I think that our DNA is wired in such a way that we operate best when we operate together. This game called life is a team sport. Yet we often live in a way that does not showcase this fact, in fact we often live in away that shouts "It is all about me!" We want to be the strongest, the bravest, the smartest and we want to do it alone. But as someone once said, "Its lonely at the top." What if we redefined our ideas of what it means to be fulfilled, successful, or even happy. What if intrinsic to all these was a sense of connectedness, that we need one another.  I think we would find ourselves more fulfilled, more successful, and even happier. But beyond this we may just find ourselves.
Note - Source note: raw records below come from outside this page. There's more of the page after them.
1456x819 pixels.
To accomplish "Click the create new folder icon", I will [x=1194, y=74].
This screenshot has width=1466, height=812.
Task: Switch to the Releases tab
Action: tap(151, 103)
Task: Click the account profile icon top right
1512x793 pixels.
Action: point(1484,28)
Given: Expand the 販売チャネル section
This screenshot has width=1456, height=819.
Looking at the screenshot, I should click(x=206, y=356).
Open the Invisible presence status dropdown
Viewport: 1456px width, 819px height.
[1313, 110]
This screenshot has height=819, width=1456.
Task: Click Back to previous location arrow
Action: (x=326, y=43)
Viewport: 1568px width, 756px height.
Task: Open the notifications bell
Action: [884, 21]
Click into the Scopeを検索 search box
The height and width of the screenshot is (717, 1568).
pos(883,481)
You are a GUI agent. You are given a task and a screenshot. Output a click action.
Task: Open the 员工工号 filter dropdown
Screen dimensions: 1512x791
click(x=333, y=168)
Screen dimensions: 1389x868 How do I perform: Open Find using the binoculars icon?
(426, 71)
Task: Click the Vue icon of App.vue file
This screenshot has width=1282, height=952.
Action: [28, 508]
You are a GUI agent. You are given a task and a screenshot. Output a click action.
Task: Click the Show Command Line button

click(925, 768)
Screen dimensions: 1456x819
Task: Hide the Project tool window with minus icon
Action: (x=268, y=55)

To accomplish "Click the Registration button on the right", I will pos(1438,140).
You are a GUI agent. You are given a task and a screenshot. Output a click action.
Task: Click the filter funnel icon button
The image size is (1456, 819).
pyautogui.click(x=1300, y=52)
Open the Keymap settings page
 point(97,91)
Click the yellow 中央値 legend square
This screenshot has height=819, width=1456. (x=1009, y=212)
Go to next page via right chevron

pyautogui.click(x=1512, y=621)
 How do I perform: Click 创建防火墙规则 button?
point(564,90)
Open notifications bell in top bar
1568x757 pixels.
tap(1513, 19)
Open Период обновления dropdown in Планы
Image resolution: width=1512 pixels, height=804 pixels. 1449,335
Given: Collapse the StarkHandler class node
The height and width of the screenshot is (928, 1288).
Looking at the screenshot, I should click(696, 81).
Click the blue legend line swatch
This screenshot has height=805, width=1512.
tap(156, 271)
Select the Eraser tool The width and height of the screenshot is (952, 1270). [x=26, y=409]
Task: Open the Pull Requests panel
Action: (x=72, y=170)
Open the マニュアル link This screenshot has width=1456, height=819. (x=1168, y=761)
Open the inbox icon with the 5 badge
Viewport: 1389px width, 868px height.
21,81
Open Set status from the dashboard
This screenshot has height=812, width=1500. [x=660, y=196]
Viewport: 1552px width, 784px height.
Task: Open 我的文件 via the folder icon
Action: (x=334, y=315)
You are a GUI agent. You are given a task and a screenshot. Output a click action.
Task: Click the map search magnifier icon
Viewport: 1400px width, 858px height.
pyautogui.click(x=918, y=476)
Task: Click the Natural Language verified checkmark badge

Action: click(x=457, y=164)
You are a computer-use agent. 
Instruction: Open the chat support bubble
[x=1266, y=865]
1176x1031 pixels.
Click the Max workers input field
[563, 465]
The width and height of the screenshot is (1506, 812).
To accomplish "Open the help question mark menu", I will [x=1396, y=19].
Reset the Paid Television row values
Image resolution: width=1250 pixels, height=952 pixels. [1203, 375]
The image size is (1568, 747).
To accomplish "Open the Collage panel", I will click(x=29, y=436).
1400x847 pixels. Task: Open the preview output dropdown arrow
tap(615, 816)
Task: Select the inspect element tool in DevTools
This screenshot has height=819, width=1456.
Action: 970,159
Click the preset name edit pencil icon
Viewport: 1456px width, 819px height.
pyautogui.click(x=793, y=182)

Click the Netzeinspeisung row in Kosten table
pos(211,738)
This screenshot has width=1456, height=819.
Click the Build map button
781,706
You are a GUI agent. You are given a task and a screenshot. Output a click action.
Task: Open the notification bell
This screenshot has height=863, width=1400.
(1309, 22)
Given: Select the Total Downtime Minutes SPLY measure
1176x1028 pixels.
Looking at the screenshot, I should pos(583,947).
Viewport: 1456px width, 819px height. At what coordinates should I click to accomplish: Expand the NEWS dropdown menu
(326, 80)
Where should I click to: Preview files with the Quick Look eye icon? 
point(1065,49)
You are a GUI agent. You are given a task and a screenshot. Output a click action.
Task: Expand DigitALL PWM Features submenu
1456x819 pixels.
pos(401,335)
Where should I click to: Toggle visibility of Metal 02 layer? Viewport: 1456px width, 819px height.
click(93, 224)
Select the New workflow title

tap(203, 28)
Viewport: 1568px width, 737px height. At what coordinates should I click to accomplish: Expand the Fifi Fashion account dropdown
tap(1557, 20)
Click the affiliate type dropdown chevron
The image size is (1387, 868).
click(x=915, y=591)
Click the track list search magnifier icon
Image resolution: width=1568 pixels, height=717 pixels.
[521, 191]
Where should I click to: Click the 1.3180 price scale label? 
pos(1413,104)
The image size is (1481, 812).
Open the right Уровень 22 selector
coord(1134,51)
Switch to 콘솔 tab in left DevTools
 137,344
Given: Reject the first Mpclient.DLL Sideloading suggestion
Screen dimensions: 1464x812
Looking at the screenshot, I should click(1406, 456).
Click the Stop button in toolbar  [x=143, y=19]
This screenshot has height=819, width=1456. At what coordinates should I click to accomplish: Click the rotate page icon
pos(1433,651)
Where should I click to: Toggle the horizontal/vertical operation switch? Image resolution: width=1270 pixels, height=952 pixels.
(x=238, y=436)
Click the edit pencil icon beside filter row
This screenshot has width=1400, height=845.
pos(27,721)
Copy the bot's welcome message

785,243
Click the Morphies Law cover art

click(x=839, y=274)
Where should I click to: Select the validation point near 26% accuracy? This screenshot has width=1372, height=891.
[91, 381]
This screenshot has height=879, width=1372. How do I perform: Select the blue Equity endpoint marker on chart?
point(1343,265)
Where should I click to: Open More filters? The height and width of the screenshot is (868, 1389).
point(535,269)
One of my favorite area of theology is how Orthodox Christianity portrays God, as the three-in-one. Instead of a simple monotheism, we instead have this difficult idea that God is one but also three. I will not risk the cramping of my brain in trying to articulate how all this works, but I will bask in the glory of a God beyond comprehension but also in a God so very accessible. In the beginning, God made everything and it was good, everything except for one thing.  Man was alone. I find this to be haunting that God looks around at all He has made is left scratching His head by this one thing. But in His head-scratching, He is teaching us. God made us in His image, in His image of togetherness, in His image of wholeness found only in community. God wrote His unique love in our hearts: we are only complete, only human when we have and love one another. We are most alive when we depend on each other. Jesus would later affirm this idea by stating that the sole purpose of our existence is to love God and man, in no particular order. His friend John would later write that in fact our love of God was so deeply rooted in how we loved one another that we could not claim one love without the other.

This season of Lent, we seek to grow closer to Christ, to share in his sufferings so that we may share in His victory. When we look at the cross, we see how deep Jesus believed in sharing with us the fullness of being alive. He so desperately wanted us to be alive that He died. With one of his final cries he felt the pain of our isolation, "My God, my God, why have you forsaken me?" If we are to share in Christ's sufferings then we must be honest with our isolation; we must admit that we think more highly of ourselves than we ought, that we think we can do this on our own. In this admission, may we begin to share in his victory too. May we find a new life in the death of ourself, a life of togetherness, a life that not only finds peace in another's helping hand, but also finds the courage to give our hands back. May we be a people, plain and simple, truly a people, one although many. And perhaps we will find life there, a life unlike anything we have ever seen or known before.